Fausto Matto Grosso, engenheiro, professor aposentado da UFMS.


sábado, 6 de abril de 2019


DESAFIOS CONTEMPORÂNEOS DA ESQUERDA
  
Há hoje, uma grave crise mundial de legitimidade que atinge todos os partidos, entre eles os de esquerda. É preciso mudar ou morrer.
  Um momento fundador dos partidos da esquerda, tal como existem hoje, pode ser considerada a Revolução de 1917 (fevereiro e outubro), liderada pelo Partido Operário Social Democrata Russo. Esse partido acabou rachado entre bolcheviques, defendendo uma ruptura revolucionária, e os mencheviques que propunham uma revolução moderada, permitindo primeiro a democracia e o pleno desenvolvimento do capitalismo para só depois implantar o socialismo. Essas foram as divergências que geraram os partidos comunistas, em oposição aos partidos sociais democratas.

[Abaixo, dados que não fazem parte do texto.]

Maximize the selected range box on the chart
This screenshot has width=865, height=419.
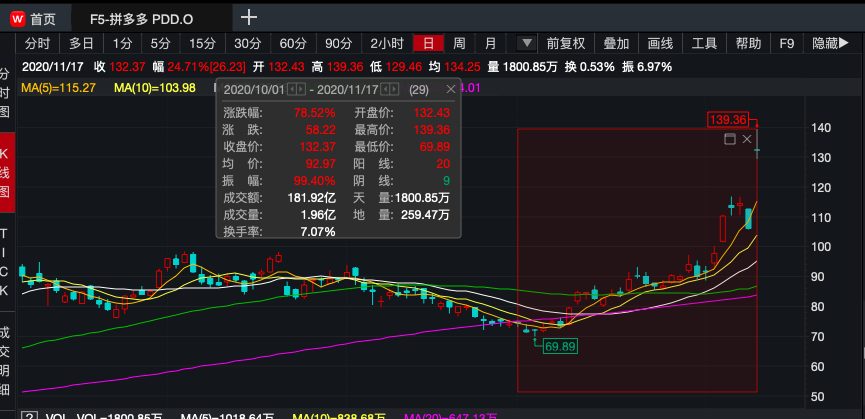[729, 139]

  A base material sobre a qual esse processo se desenvolveu foi a economia da Revolução Industrial, cujos reflexos produziram no operariado “o sentimento e a necessidade de organizar-se enquanto classe, com o objetivo de combater a burguesia”. Esse mundo mudou, por mais que isso não seja reconhecido por certa esquerda conservadora.

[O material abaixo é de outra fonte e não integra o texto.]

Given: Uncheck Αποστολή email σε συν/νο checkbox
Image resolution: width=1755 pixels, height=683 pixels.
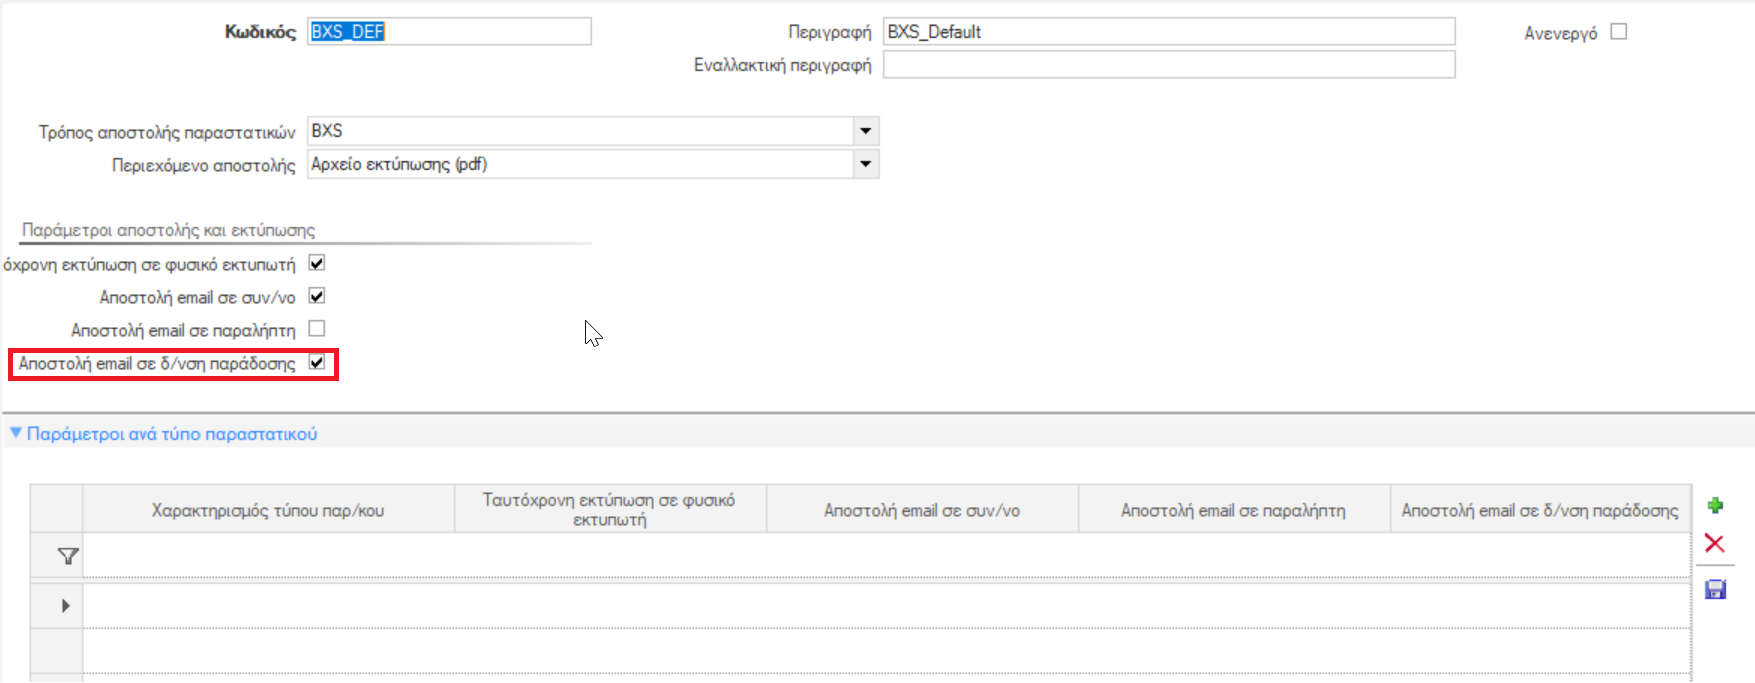Looking at the screenshot, I should 317,296.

  Por trás da nova realidade, uma modificação profunda na civilização: a Revolução Cientifica e Tecnológica, que está enterrando a instituições nascidas da Revolução Industrial, entre elas os partidos tradicionais de esquerda.
  Essa nova era da civilização, baseada nas tecnologias de informação e comunicação, as TICs, surge impactando todas as esferas da vida em sociedade. O mundo se globaliza.  As coisas, que pareciam sólidas, se desmancham no ar. Surgem novos valores, novas práticas e novas regras, que demandam novas instituições.
  As pessoas hoje tem mais acesso à informação, organizam-se em redes que articulam os cidadãos em suas lutas e demandas. Elas não precisam mais de partidos, embora estes devam continuar existindo por conta da democracia representativa. Os cidadãos não querem ser tutelados por organizações que representam a velha ordem. Vocês não nos representam, gritam nas ruas! Não adianta fingir que não é conosco também. Um mundo novo pede passagem.  Ou a esquerda se conecta, ou não terá futuro.
  A polarização entre esquerda e direita, continuará válida enquanto houver desigualdades e o fundamentalismo liberal que pretende não apenas uma economia de mercado, mas também uma sociedade de mercado.   Essa polarização não é mais suficiente para dar conta do mundo mais complexo. Novas questões se colocam e a politica pensada de maneira unidimensional torna-se insuficiente. Há um demanda por uma visão pluridimensional, considerando outras polarizações, para responder à complexidade crescente.
  Há hoje uma nova ordem mundial globalizada. Nenhum dos grandes problemas contemporâneos pode ser resolvido fora dela, com cooperação internacional. Isso está claro na questão ambiental, mas também é válido para o comércio, a circulação de pessoas, os fluxos financeiros, a articulação do conhecimento, o combate ao crime organizado, o clima e as doenças. Nessa questão, há uma clara disjuntiva que opõe nacionalistas, xenófobos e isolacionistas, normalmente de direita, e a esquerda globalista, herdeira das melhores tradições internacionalistas.
  A questão ambiental contrapõem sustentabilistas e negacionistas, estes últimos não aceitam que as ações predatórias dos homens sejam responsáveis pela destruição do planeta. Quanto à organização da vida política, há clara contradição entre democratas e autoritários.
  Há que se pensar também uma nova forma-partido, permeável à participação da cidadania. Não mais partidos fechados, verticalizados, aparelhados e centralizadores. Tem que se pensar em uma forma intermediária ente os partidos atuais e os movimentos, um partido-movimento. Instrumento da sociedade e das suas demandas e não pretendendo tutela-la. Aberto também às manifestações eleitorais da cidadania, abrigando as candidaturas independentes e avulsas.
  Uma organização partidária, que se pretenda progressista, no mundo atual, tem que ter flexibilidade organizativa e conjugar os valores da equidade, da democracia, da sustentabilidade e do globalismo. Só assim a política poderá se libertar do sectarismo e da simplificação. E sobreviver.
Fausto Matto Grosso,
Engenheiro civil e professor aposentado da UFMS.